START SUPPLIED MATERIAL

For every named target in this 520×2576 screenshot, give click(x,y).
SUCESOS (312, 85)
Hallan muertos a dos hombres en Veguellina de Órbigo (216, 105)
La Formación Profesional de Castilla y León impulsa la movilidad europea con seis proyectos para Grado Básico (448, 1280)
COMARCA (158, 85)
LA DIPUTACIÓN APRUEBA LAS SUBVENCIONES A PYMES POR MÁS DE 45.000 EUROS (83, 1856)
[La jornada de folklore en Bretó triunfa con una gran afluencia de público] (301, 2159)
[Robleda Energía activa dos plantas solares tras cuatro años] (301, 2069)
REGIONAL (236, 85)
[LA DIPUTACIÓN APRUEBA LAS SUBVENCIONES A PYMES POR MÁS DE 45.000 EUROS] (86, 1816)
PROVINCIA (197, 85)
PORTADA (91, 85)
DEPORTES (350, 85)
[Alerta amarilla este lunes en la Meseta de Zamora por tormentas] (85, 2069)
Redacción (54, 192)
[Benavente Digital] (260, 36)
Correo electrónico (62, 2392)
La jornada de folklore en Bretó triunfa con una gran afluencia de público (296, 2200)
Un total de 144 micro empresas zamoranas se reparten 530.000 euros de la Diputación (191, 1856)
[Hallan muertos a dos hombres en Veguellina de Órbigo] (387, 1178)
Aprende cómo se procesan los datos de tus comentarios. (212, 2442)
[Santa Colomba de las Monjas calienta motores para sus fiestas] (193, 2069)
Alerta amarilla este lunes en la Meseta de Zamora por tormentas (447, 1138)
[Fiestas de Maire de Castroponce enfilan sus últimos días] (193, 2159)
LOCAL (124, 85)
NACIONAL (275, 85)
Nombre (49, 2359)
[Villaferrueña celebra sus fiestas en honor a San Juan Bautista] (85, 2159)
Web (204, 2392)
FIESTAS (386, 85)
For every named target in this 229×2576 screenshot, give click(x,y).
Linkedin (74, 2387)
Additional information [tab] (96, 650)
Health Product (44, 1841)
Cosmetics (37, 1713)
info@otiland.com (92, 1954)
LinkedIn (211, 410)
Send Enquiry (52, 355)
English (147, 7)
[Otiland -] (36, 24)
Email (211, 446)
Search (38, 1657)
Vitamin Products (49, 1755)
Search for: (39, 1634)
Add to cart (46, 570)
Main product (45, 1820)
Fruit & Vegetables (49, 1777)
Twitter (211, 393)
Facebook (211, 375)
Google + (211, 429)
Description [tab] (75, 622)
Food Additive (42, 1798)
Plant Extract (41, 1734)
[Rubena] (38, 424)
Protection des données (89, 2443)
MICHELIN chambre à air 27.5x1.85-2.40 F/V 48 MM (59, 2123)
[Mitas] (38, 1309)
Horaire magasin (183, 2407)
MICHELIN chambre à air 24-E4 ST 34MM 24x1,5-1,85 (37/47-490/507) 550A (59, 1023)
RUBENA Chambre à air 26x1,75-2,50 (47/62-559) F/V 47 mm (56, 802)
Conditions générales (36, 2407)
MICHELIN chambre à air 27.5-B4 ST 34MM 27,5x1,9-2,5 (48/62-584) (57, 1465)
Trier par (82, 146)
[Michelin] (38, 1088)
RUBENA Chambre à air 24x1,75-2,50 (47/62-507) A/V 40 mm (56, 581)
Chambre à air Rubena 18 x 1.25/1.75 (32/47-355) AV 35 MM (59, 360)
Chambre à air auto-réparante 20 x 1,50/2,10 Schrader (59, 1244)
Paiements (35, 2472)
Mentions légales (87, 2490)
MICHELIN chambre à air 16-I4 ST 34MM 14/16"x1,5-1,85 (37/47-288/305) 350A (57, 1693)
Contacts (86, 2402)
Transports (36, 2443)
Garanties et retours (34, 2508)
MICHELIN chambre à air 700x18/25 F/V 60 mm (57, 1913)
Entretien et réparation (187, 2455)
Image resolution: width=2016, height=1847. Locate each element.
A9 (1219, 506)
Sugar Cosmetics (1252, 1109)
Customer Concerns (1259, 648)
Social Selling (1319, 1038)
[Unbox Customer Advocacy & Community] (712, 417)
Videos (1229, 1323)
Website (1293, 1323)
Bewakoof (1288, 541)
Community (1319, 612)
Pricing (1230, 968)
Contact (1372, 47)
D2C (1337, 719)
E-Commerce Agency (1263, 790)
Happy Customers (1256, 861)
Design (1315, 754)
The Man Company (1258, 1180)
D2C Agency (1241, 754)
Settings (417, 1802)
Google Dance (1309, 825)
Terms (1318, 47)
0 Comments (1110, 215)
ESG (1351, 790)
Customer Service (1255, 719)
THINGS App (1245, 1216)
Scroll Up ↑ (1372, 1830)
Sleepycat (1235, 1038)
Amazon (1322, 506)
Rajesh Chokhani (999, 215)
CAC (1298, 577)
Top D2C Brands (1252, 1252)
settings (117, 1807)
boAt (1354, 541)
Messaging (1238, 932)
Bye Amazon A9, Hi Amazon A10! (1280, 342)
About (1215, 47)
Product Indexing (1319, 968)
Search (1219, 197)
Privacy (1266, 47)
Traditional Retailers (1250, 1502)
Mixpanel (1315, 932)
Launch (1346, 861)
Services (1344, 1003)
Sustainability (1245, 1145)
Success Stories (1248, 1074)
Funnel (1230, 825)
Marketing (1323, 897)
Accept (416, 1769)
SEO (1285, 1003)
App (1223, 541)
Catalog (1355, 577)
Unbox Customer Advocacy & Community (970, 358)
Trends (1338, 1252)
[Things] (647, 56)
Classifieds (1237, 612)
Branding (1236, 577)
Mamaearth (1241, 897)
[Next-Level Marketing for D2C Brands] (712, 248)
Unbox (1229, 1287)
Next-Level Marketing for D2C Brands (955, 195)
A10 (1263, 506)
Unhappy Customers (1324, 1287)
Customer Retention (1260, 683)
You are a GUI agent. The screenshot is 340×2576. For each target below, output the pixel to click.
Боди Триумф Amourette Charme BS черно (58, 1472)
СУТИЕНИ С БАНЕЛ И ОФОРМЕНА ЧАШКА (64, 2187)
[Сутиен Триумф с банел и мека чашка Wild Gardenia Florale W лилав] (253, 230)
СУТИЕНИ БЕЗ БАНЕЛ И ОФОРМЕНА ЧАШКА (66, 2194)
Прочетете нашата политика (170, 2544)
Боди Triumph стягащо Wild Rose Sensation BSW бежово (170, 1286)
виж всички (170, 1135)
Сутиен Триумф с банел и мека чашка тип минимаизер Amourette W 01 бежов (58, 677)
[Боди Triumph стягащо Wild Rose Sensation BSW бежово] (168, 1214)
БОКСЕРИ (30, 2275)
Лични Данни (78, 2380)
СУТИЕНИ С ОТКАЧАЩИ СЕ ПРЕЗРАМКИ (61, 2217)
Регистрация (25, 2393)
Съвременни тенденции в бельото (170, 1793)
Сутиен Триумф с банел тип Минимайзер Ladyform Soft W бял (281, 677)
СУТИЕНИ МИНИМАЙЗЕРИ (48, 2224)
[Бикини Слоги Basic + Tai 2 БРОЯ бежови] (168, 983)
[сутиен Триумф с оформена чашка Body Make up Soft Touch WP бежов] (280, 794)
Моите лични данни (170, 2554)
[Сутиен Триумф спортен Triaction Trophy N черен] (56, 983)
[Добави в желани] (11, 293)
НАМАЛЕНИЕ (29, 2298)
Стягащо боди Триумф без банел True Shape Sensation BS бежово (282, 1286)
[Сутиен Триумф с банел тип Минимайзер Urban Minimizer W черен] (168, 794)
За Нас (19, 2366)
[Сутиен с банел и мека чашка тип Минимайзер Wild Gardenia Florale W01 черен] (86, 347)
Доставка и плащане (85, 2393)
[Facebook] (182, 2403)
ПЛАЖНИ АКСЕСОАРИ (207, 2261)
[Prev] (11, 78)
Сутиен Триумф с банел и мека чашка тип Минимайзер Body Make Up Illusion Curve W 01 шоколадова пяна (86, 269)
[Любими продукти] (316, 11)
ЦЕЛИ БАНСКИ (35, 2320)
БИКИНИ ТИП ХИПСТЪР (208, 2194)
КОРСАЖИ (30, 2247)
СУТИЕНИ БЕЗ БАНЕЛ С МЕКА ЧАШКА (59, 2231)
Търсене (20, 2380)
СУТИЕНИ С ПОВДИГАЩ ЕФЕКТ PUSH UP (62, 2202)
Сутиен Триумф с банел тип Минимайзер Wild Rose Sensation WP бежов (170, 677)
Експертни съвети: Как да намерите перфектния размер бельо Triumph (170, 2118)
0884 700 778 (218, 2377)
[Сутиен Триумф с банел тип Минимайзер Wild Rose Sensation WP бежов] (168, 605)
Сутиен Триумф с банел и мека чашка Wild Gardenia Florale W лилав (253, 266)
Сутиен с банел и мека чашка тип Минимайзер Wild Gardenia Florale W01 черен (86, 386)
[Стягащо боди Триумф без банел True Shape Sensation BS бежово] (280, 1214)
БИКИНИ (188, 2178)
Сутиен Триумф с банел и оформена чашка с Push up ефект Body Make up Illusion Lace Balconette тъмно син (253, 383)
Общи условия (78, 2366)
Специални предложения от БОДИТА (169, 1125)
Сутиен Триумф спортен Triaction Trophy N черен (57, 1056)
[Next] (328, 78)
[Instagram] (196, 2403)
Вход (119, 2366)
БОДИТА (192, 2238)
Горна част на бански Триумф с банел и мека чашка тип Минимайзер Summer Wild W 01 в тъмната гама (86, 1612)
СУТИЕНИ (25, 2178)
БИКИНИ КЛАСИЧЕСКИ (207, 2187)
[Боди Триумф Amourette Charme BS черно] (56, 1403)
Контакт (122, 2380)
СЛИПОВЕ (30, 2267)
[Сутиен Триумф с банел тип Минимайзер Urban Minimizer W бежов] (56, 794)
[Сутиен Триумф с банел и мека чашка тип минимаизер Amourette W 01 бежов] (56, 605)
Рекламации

END SUPPLIED MATERIAL

* EXERCISE DIRECTIONS: Quote, with nothing altered, all lines from the start of the entries to the line that carries "NACIONAL (275, 85)", inclusive.

* ANSWER BELOW:
For every named target in this 520×2576 screenshot, give click(x,y).
SUCESOS (312, 85)
Hallan muertos a dos hombres en Veguellina de Órbigo (216, 105)
La Formación Profesional de Castilla y León impulsa la movilidad europea con seis proyectos para Grado Básico (448, 1280)
COMARCA (158, 85)
LA DIPUTACIÓN APRUEBA LAS SUBVENCIONES A PYMES POR MÁS DE 45.000 EUROS (83, 1856)
[La jornada de folklore en Bretó triunfa con una gran afluencia de público] (301, 2159)
[Robleda Energía activa dos plantas solares tras cuatro años] (301, 2069)
REGIONAL (236, 85)
[LA DIPUTACIÓN APRUEBA LAS SUBVENCIONES A PYMES POR MÁS DE 45.000 EUROS] (86, 1816)
PROVINCIA (197, 85)
PORTADA (91, 85)
DEPORTES (350, 85)
[Alerta amarilla este lunes en la Meseta de Zamora por tormentas] (85, 2069)
Redacción (54, 192)
[Benavente Digital] (260, 36)
Correo electrónico (62, 2392)
La jornada de folklore en Bretó triunfa con una gran afluencia de público (296, 2200)
Un total de 144 micro empresas zamoranas se reparten 530.000 euros de la Diputación (191, 1856)
[Hallan muertos a dos hombres en Veguellina de Órbigo] (387, 1178)
Aprende cómo se procesan los datos de tus comentarios. (212, 2442)
[Santa Colomba de las Monjas calienta motores para sus fiestas] (193, 2069)
Alerta amarilla este lunes en la Meseta de Zamora por tormentas (447, 1138)
[Fiestas de Maire de Castroponce enfilan sus últimos días] (193, 2159)
LOCAL (124, 85)
NACIONAL (275, 85)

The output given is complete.